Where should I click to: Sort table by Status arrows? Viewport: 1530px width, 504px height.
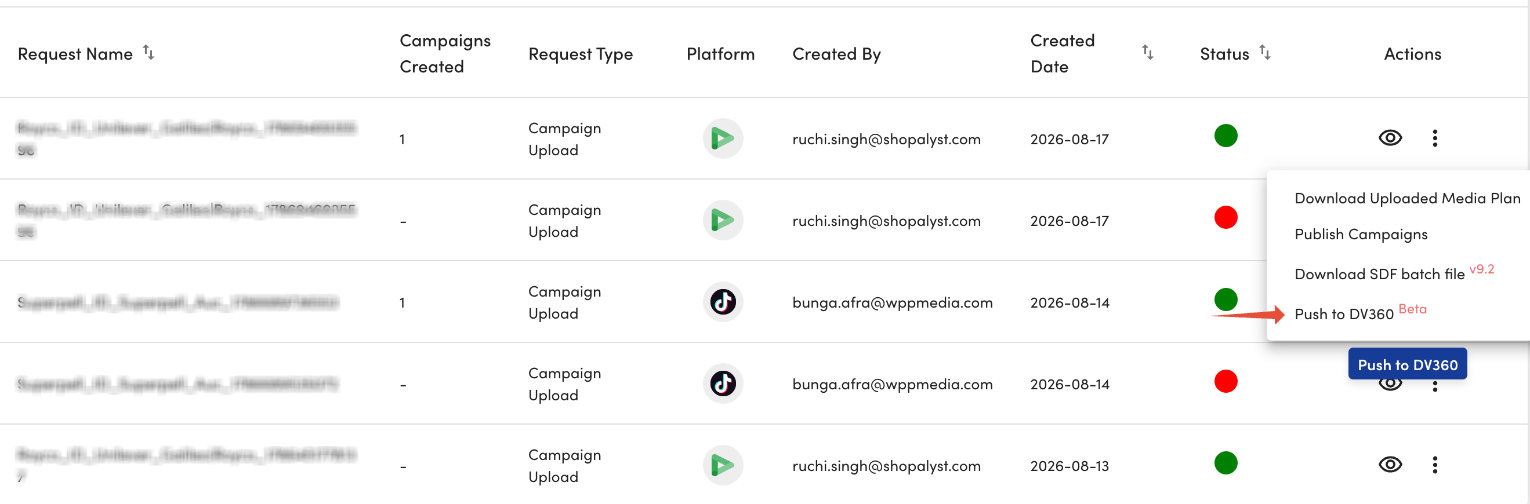tap(1265, 52)
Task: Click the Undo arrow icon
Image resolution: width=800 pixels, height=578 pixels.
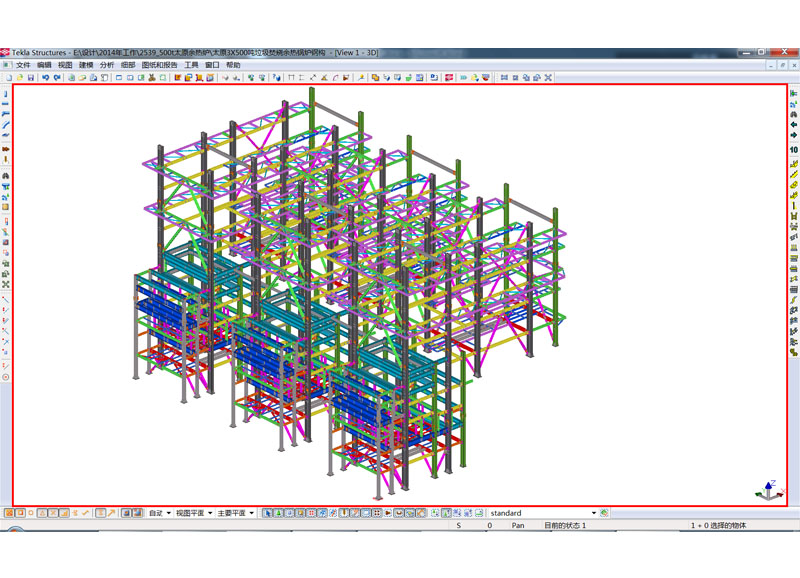Action: pos(45,77)
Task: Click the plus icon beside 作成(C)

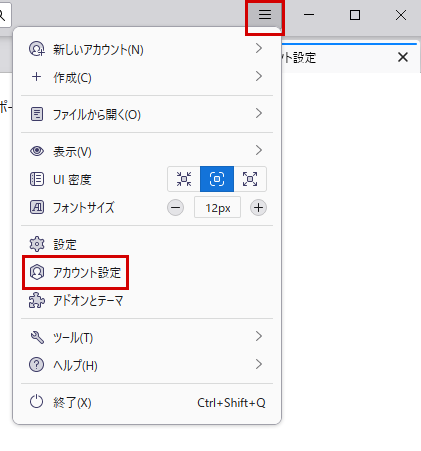Action: coord(36,77)
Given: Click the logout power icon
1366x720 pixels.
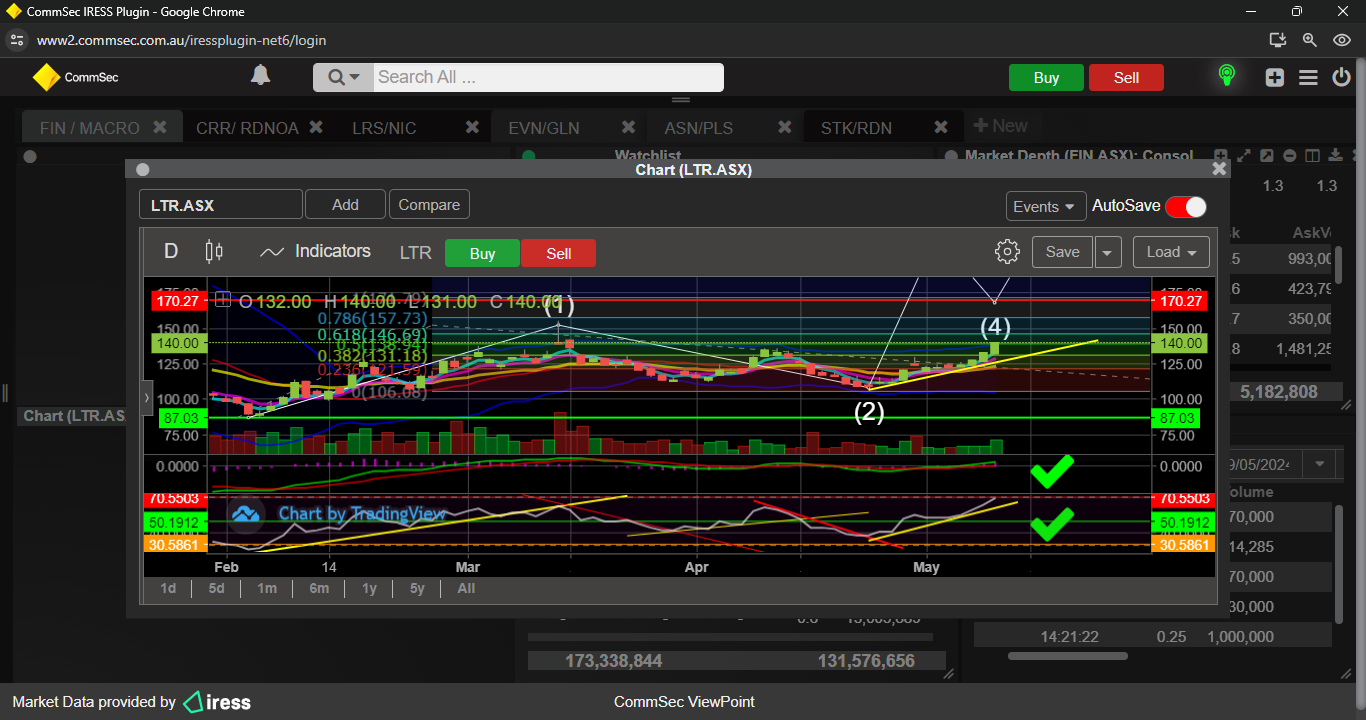Looking at the screenshot, I should click(1341, 78).
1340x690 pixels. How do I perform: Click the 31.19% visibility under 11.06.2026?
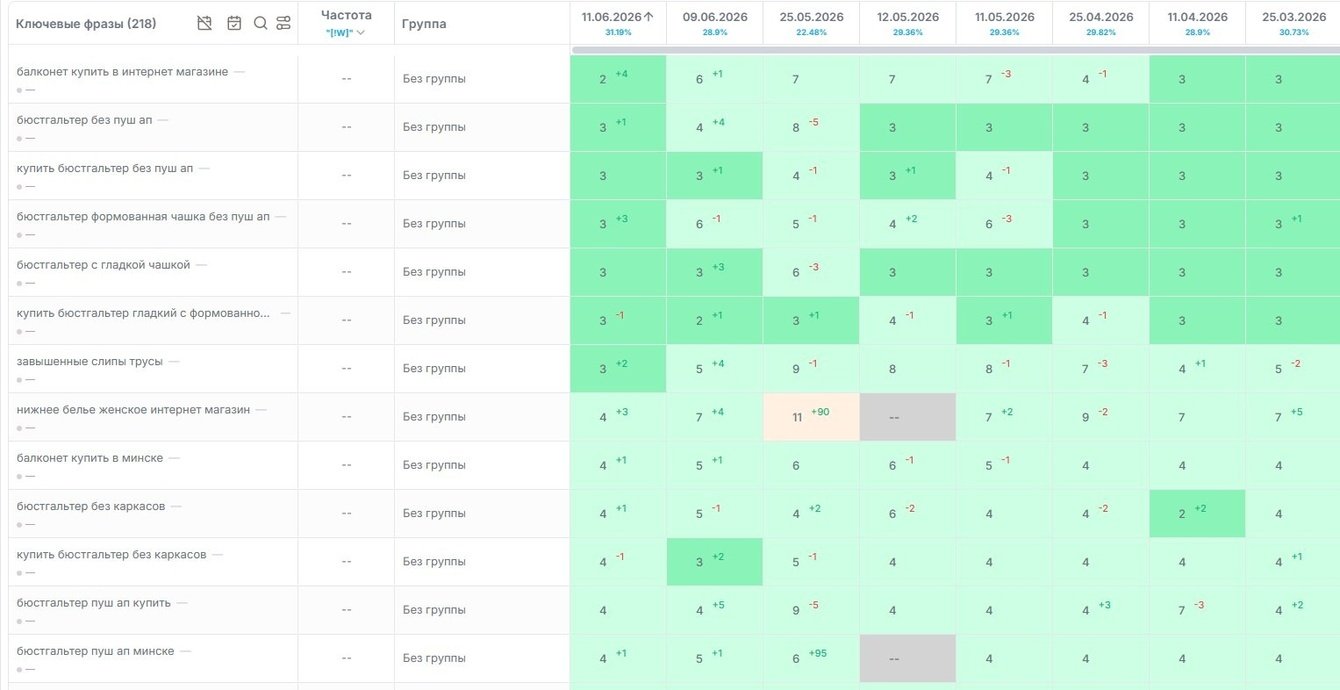coord(618,33)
++++
When you reach the line containing "Task: Click the plus icon beside 作成(C)" in the entries above, please retype it and each line after it through the last one, exactly, without the pictures.

• **Result of the exercise**:
Task: Click the plus icon beside 作成(C)

Action: coord(36,77)
Given: Click the logout power icon
1366x720 pixels.
Looking at the screenshot, I should click(1341, 78).
1340x690 pixels. How do I perform: Click the 31.19% visibility under 11.06.2026?
coord(618,33)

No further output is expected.